Brian was always guilty of daring Ray, and Ray was always guilty of taking him up on it — not that he needed any encouragement. The Crown Vic was closing in on triple digits. The shell of the car was floating off the frame in a side-to-side motion. Driving this fast down rural paved roads was extremely dangerous with diminishing thrill; we needed dirt roads to maximize the thrill while minimizing the risk of death and dismemberment.
A car passed us in the oncoming lane. It was not a cop, but it gave us a good excuse to run from somebody. Ray slammed on the brakes in order to hit a hard right down the pipeline.
Our ship was on dirt. Ray must have been born on a dirt road; he was the Beethoven of red clay. The pipelines in Georgia are a large network of dirt roads and trails most NASCAR drivers cut their teeth on in their early teens. The road we had chosen was more of a dirt bike trail, but Sheila’s boat managed to fit. We had driven the trail before, and Ray knew which trees we could and could not run over. It did not take long to lose both side mirrors. Our chauffer clipped a few abandoned cars and 50-gallon drums, digging inch-deep furrows down each side. All four quarter panels were now concave, and the front windshield had a spider web cracking up from the bottom right. The ventilation in the car was poor, and I was starting to get a dust headache when Ray yelled, “Here comes the river!” It might be truthfully described as a large creek, but we called it a river to make it sound more impressive in the event that we cleared it.
“I think we can make it!” screamed Ray over the rocks and debris hitting the car. Negative, Ghost Rider. The pattern was full.
Small hills flanked the river making nice ramps for dirt bikes and four wheelers; I doubt they were designed with oversized speeding cars in mind. The car went airborne, and we heard the telltale whine of the wheels free spinning in the open air. Unlike the Dukes, Waylon Jennings was not playing music in the background or delivering the brief narration before the commercial break.
It was dark, so I am not sure how high we were, but I think not being able to see the ground made it seem even higher.
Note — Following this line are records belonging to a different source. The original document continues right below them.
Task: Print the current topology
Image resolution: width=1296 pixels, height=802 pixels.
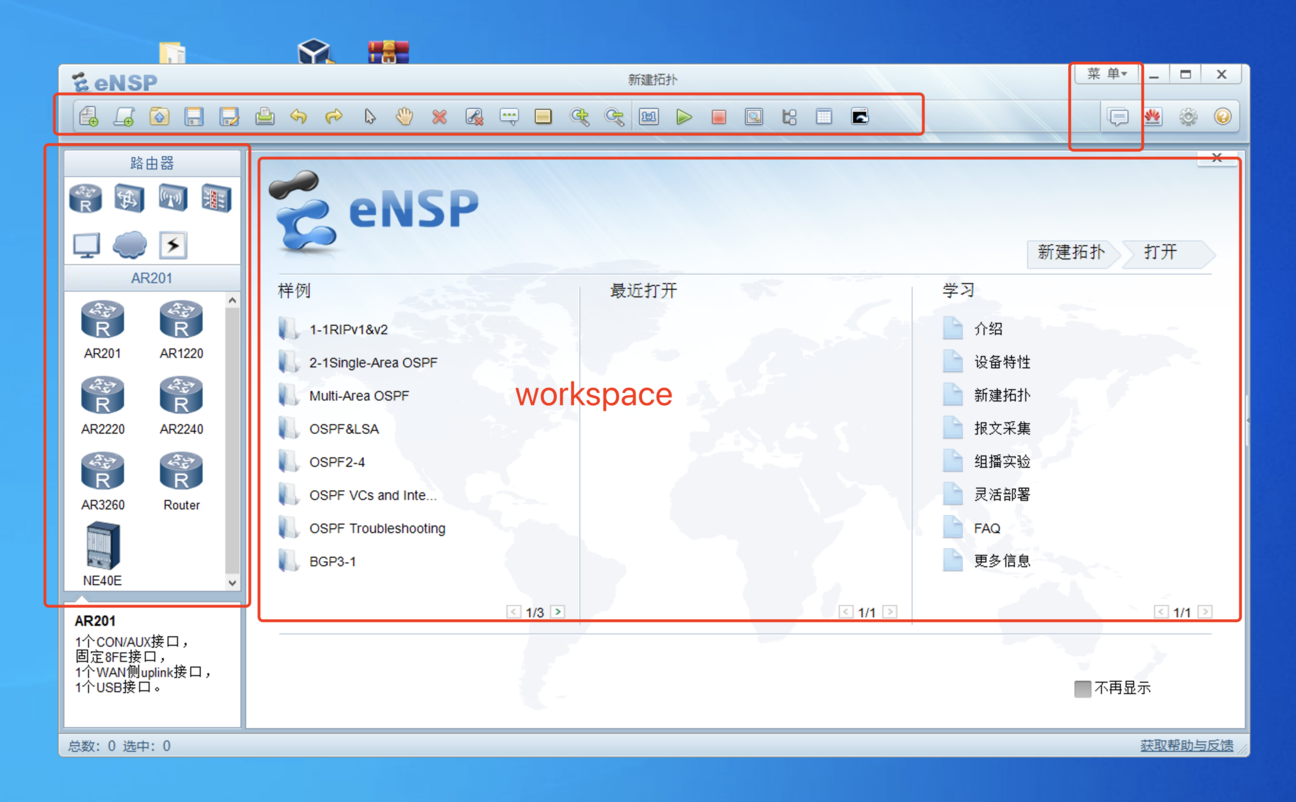Action: [x=264, y=116]
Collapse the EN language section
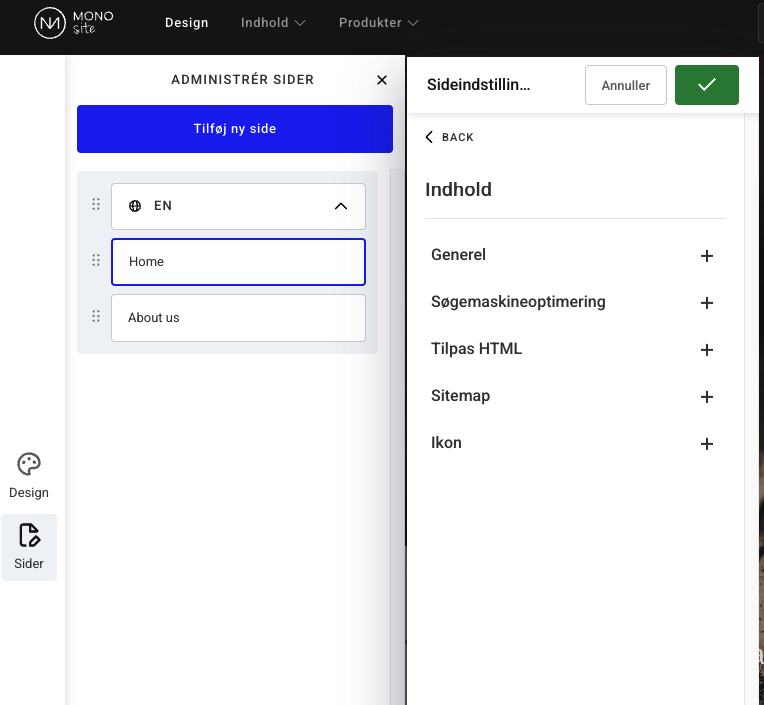The image size is (764, 705). pos(340,206)
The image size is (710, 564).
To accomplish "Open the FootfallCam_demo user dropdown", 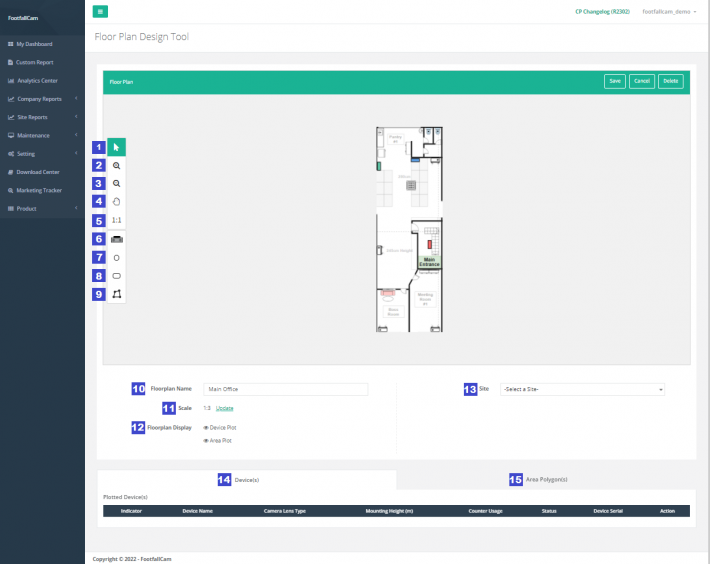I will tap(669, 11).
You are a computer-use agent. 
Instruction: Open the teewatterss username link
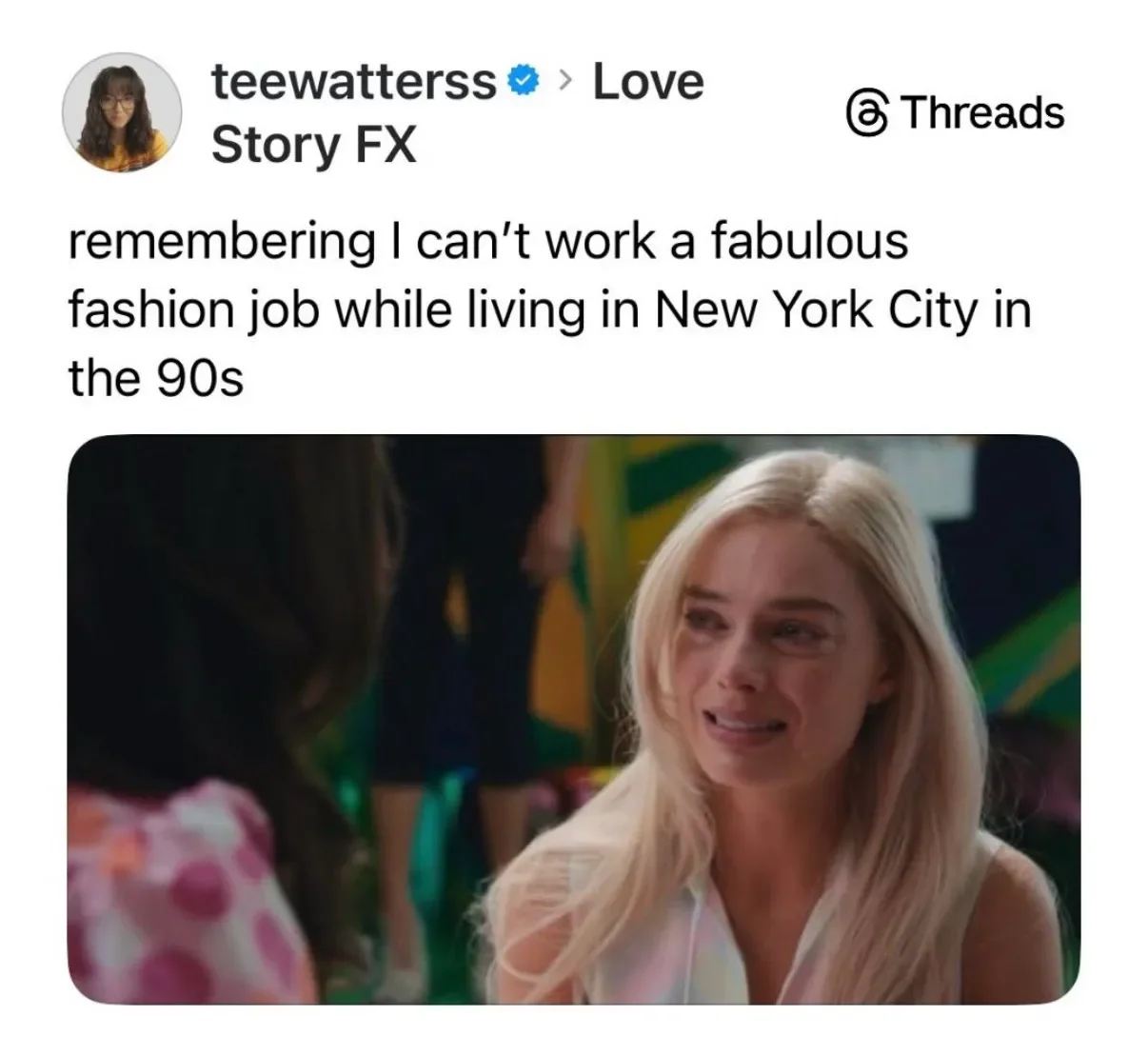[x=354, y=81]
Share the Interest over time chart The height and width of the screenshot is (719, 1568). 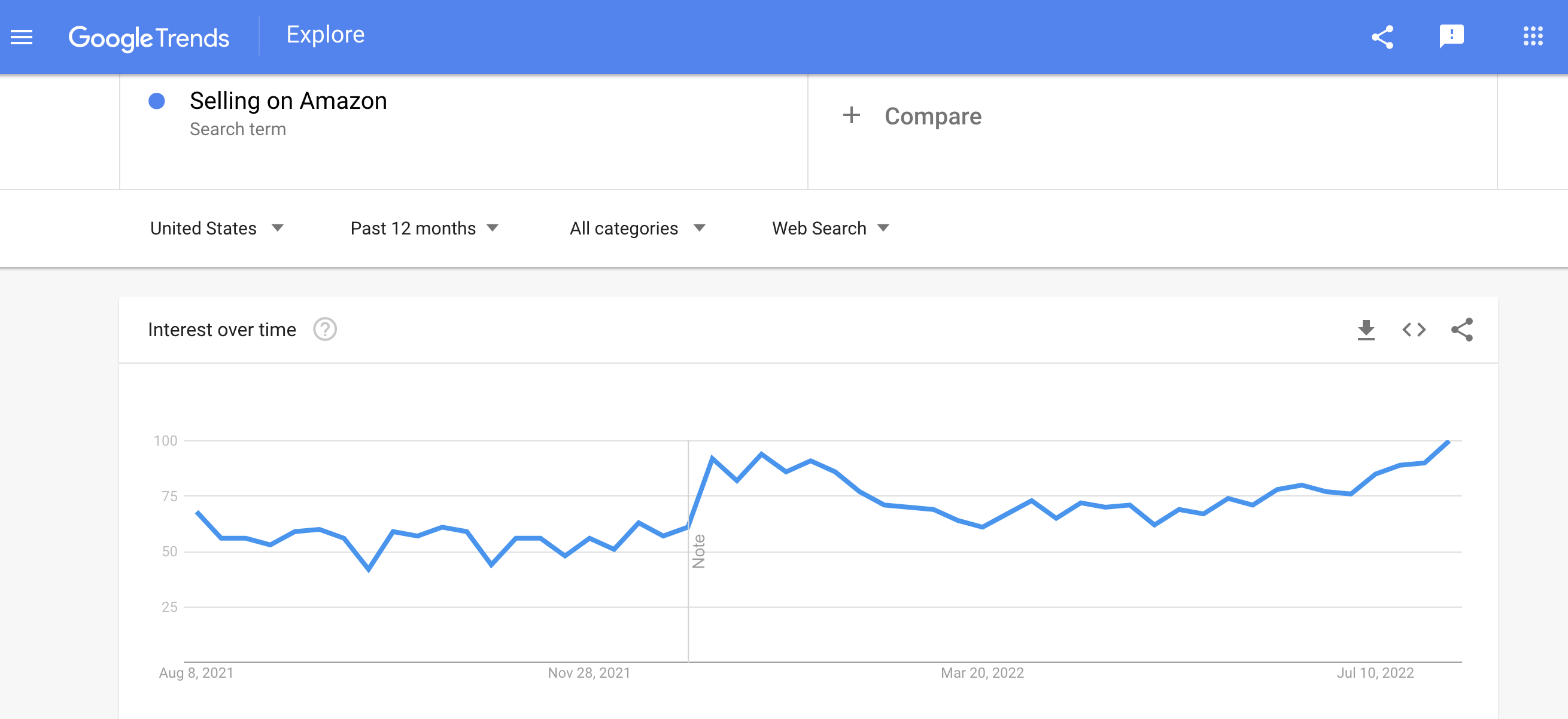(x=1462, y=330)
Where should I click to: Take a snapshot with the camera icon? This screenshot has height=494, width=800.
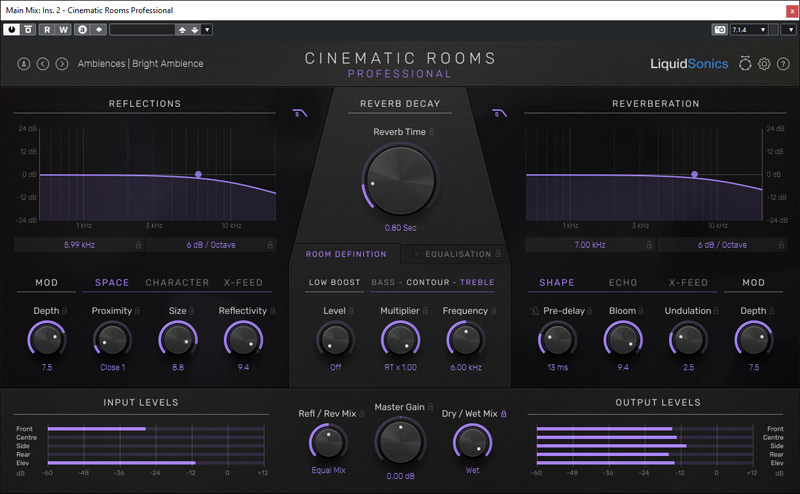(719, 30)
The landing was far from Mary Lou Retton and nothing like the cars that fly horizontal on TV. It dropped like that gangly white guy who fought Tyson. We hit headfirst into the upcoming bank, which subsequently shoved the back end into the opposite bank, effectively bridging the creek with the car. The seat belts had done their job and Ray was gassing Sheila’s Crown Vic to get it unstuck. A smooth ZZZZZzzzzzzzzzzZZZZZZZzzzz is all we heard.
“I think the ride is over,” Ray said as he unfastened his seatbelt.
We leaped from the car, now five feet off the ground. Our boat was dry-docked and bookended by the river banks. Even with all three of us pushing on the car, we could not get it to budge.
“It was fun while it lasted,” Brian laughed.
As we started walking back, the story grew and grew each time it was relived. It took us 45 minutes to get back to the bar, find our own truck, and head home.
The beautiful Crown Vic was left right where it landed; it would be discovered the next day by whoever took the trail first. We were not nervous about the owner trying to track us down. It would be hard for Sheila the Hyena to explain to her husband why her car had been left at the bar and subsequently found suspended above a river five miles down a motorbike trail. I am not sure what story she told him, but it never came back to us.
The moral of the story is this: If you are going to cheat on your spouse, do not leave your car at the bar unlocked with the keys in the ignition when 16-year-olds who believe The Dukes of Hazzard was a documentary are running the door.